##### Source material #####

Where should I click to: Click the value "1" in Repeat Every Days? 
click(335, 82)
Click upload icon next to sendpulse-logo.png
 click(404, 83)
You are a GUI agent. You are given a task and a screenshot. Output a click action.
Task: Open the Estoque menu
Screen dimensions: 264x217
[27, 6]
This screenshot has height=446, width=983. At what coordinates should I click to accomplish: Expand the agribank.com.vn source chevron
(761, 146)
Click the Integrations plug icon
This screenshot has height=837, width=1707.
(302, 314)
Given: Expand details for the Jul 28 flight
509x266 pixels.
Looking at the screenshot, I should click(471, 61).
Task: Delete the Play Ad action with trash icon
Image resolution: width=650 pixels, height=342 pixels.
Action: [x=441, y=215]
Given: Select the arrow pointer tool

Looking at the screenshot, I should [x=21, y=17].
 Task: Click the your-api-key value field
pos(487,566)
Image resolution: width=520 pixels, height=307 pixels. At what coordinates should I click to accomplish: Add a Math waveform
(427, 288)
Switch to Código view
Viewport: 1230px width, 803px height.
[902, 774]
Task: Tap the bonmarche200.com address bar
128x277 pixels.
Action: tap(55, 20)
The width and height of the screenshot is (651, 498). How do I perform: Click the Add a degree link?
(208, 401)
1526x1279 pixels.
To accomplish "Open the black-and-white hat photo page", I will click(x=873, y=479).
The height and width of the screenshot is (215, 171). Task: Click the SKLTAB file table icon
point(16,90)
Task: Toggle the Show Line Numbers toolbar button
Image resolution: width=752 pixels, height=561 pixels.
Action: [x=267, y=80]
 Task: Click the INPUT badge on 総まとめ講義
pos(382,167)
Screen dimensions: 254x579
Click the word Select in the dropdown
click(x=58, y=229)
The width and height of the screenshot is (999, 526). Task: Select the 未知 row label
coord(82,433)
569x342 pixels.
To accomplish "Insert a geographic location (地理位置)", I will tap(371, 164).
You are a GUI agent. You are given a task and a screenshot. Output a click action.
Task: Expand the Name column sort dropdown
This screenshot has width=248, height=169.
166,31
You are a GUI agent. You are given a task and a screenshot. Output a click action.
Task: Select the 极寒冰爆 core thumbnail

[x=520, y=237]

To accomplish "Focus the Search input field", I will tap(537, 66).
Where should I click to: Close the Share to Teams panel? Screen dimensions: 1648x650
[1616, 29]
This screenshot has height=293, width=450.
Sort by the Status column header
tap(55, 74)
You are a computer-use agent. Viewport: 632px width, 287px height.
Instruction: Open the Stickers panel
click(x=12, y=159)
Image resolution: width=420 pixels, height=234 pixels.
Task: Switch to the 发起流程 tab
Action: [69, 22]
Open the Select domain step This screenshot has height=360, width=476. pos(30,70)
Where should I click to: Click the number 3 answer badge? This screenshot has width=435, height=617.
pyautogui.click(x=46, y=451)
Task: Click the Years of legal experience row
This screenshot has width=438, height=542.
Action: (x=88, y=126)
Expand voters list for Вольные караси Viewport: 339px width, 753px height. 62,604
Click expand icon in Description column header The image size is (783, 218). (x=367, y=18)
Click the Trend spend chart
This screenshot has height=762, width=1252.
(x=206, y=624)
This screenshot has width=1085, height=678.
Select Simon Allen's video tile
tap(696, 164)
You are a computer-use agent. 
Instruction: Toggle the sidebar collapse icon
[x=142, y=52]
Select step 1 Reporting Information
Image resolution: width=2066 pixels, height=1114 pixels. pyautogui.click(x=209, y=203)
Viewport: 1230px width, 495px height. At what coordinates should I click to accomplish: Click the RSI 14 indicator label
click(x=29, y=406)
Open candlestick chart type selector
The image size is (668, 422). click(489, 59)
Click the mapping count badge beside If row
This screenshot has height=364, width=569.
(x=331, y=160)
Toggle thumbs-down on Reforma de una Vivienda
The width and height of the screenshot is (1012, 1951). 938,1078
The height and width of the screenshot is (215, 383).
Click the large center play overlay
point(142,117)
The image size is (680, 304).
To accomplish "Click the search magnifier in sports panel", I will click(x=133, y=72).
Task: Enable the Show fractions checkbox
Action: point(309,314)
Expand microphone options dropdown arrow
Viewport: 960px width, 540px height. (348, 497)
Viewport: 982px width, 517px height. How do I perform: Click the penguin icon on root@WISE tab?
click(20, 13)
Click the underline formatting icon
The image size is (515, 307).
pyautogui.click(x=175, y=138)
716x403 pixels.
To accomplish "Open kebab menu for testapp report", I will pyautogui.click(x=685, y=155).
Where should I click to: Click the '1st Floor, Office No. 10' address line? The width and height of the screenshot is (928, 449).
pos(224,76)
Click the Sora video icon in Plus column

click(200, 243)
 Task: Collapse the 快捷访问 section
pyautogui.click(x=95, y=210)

#####

▶ [Exercise task] Which lines in the items above contain the string "This"? Show every one of them in full.

▶ [Solved exercise]
This screenshot has height=446, width=983. At what coordinates should I click to accomplish: Expand the agribank.com.vn source chevron
This screenshot has height=837, width=1707.
This screenshot has width=248, height=169.
This screenshot has height=293, width=450.
Open the Select domain step This screenshot has height=360, width=476. pos(30,70)
Where should I click to: Click the number 3 answer badge? This screenshot has width=435, height=617.
This screenshot has width=438, height=542.
This screenshot has height=762, width=1252.
This screenshot has width=1085, height=678.
This screenshot has height=364, width=569.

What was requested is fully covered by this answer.